___ Records for processing

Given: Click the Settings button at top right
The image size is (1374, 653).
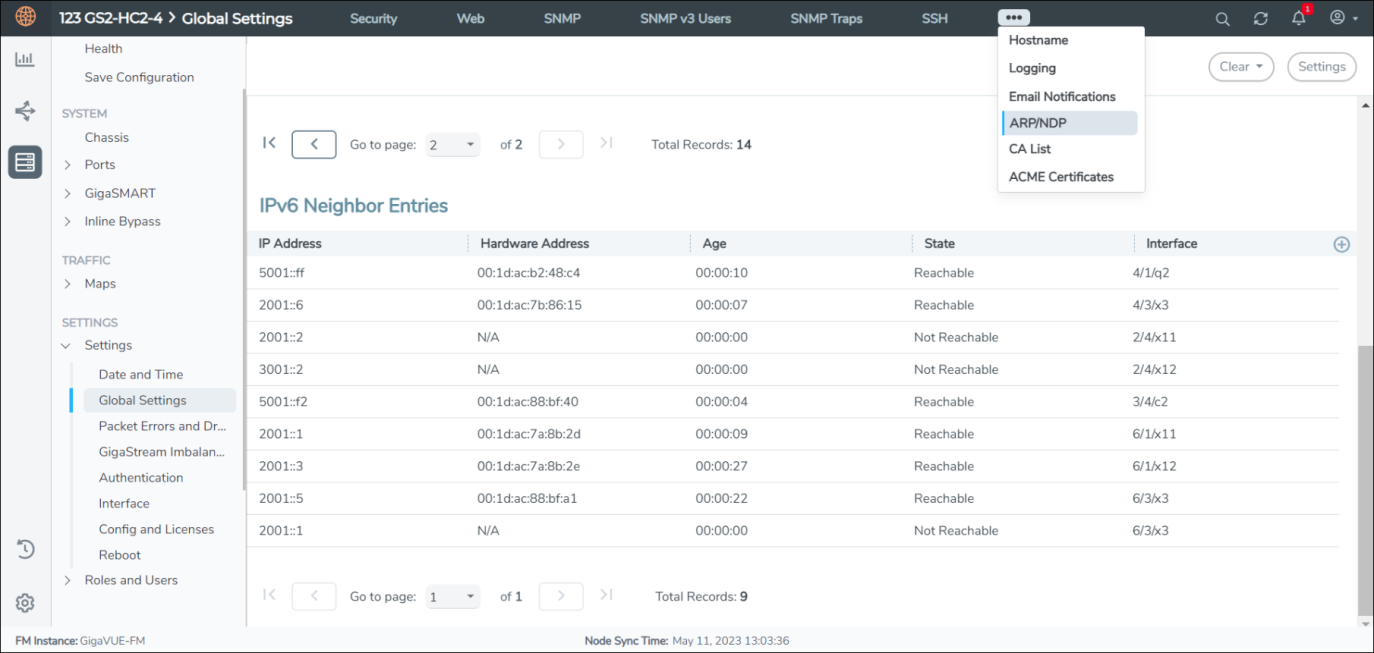Looking at the screenshot, I should [x=1321, y=67].
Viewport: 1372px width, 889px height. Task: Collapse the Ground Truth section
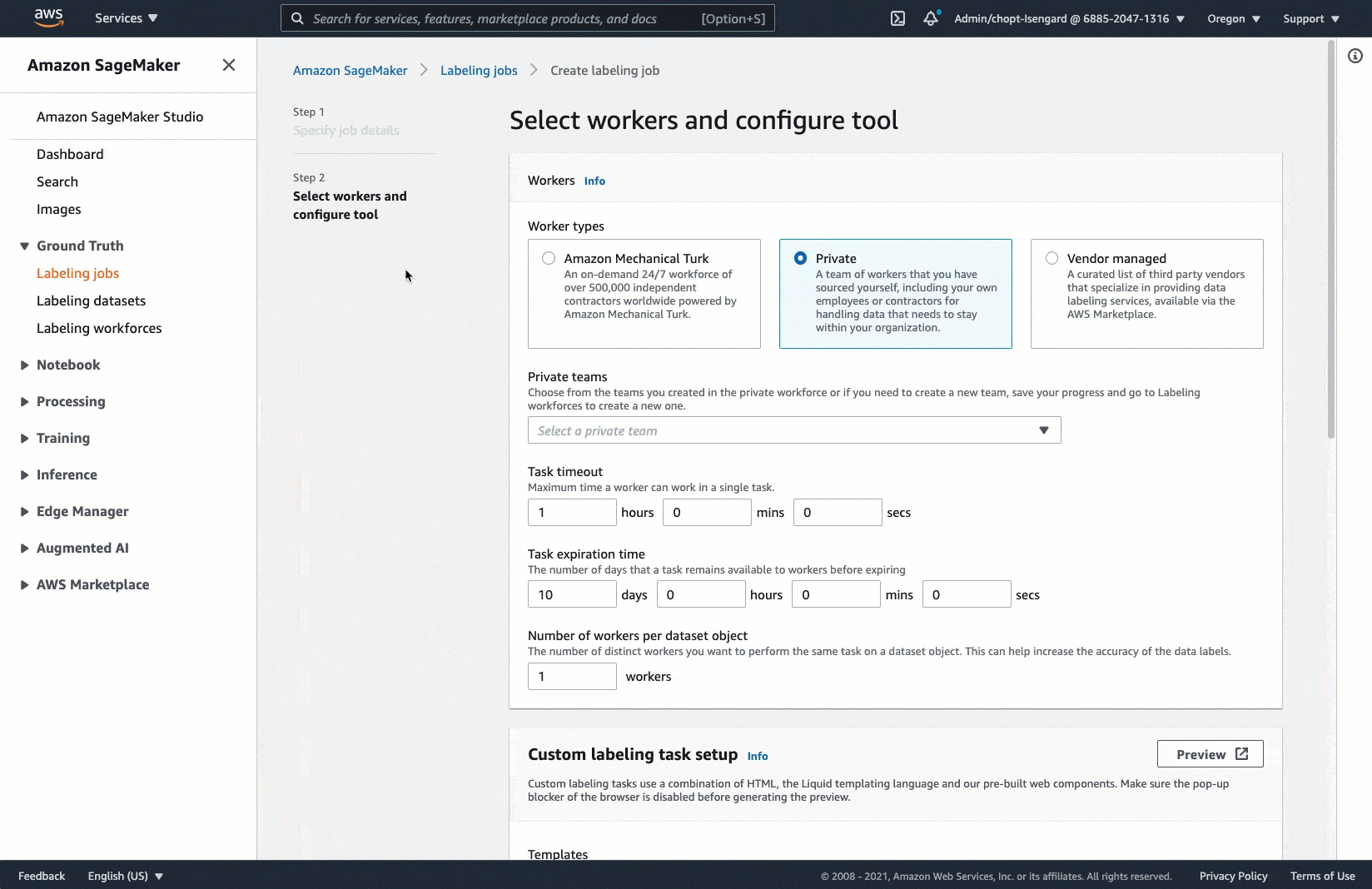point(24,246)
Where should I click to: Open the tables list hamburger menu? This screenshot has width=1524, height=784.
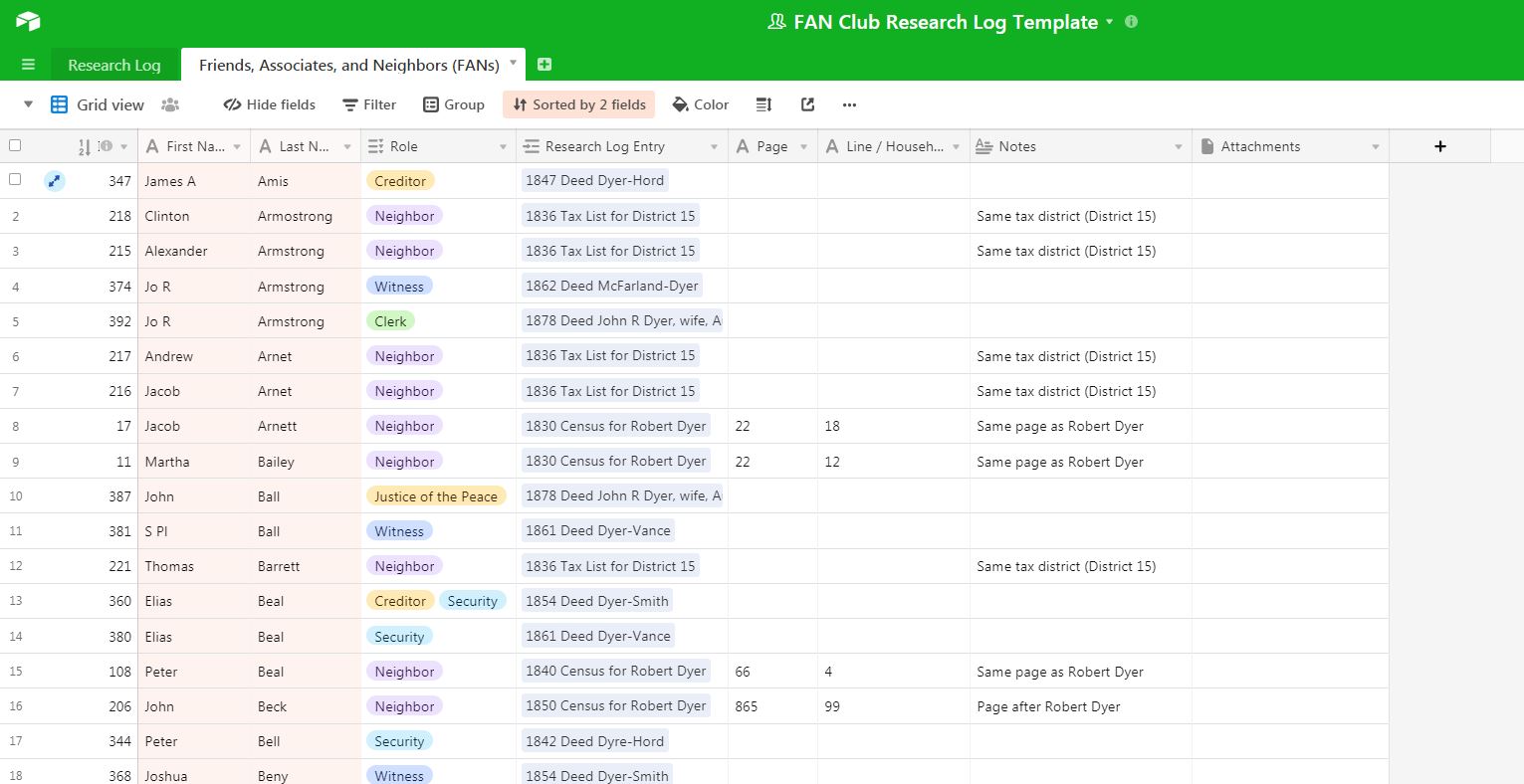tap(28, 65)
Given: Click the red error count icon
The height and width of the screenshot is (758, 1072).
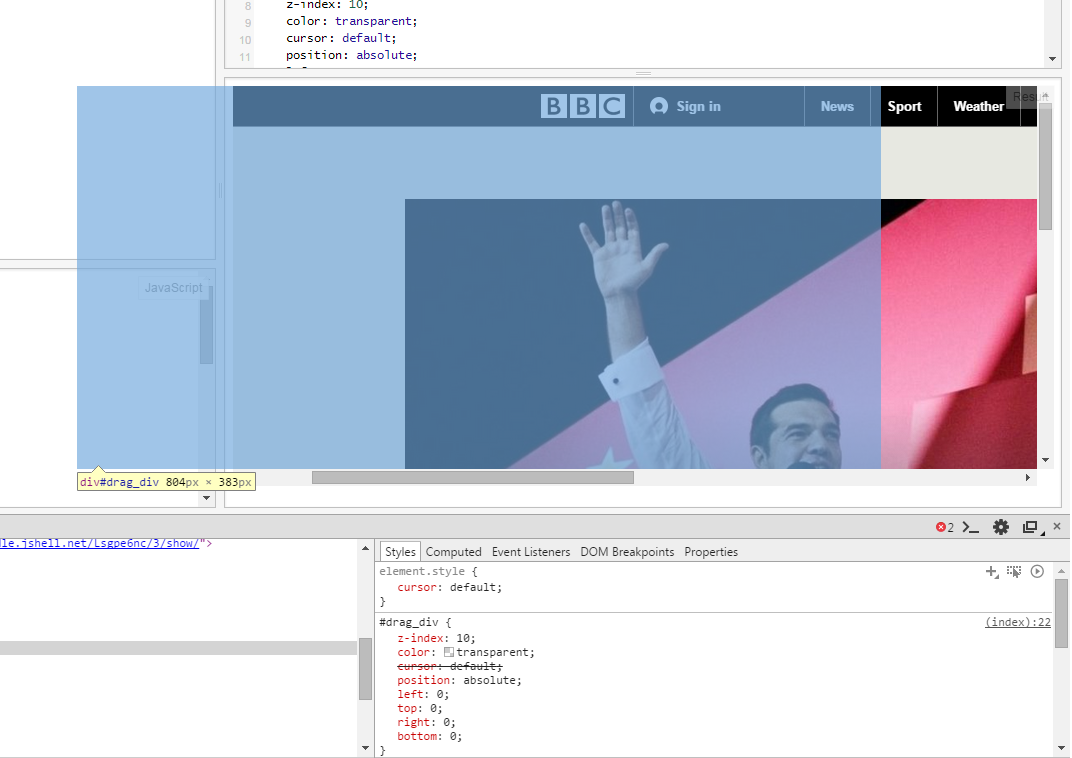Looking at the screenshot, I should [x=944, y=527].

______

Repeat the data exactly, dropping every picture it holds.

## [Answer area]
Given: Click the Settings button at top right
The image size is (1374, 653).
Looking at the screenshot, I should [x=1321, y=67].
Viewport: 1372px width, 889px height. Task: Collapse the Ground Truth section
point(24,246)
Where should I click to: Open the tables list hamburger menu? This screenshot has width=1524, height=784.
tap(28, 65)
Given: Click the red error count icon
The height and width of the screenshot is (758, 1072).
Looking at the screenshot, I should [x=944, y=527].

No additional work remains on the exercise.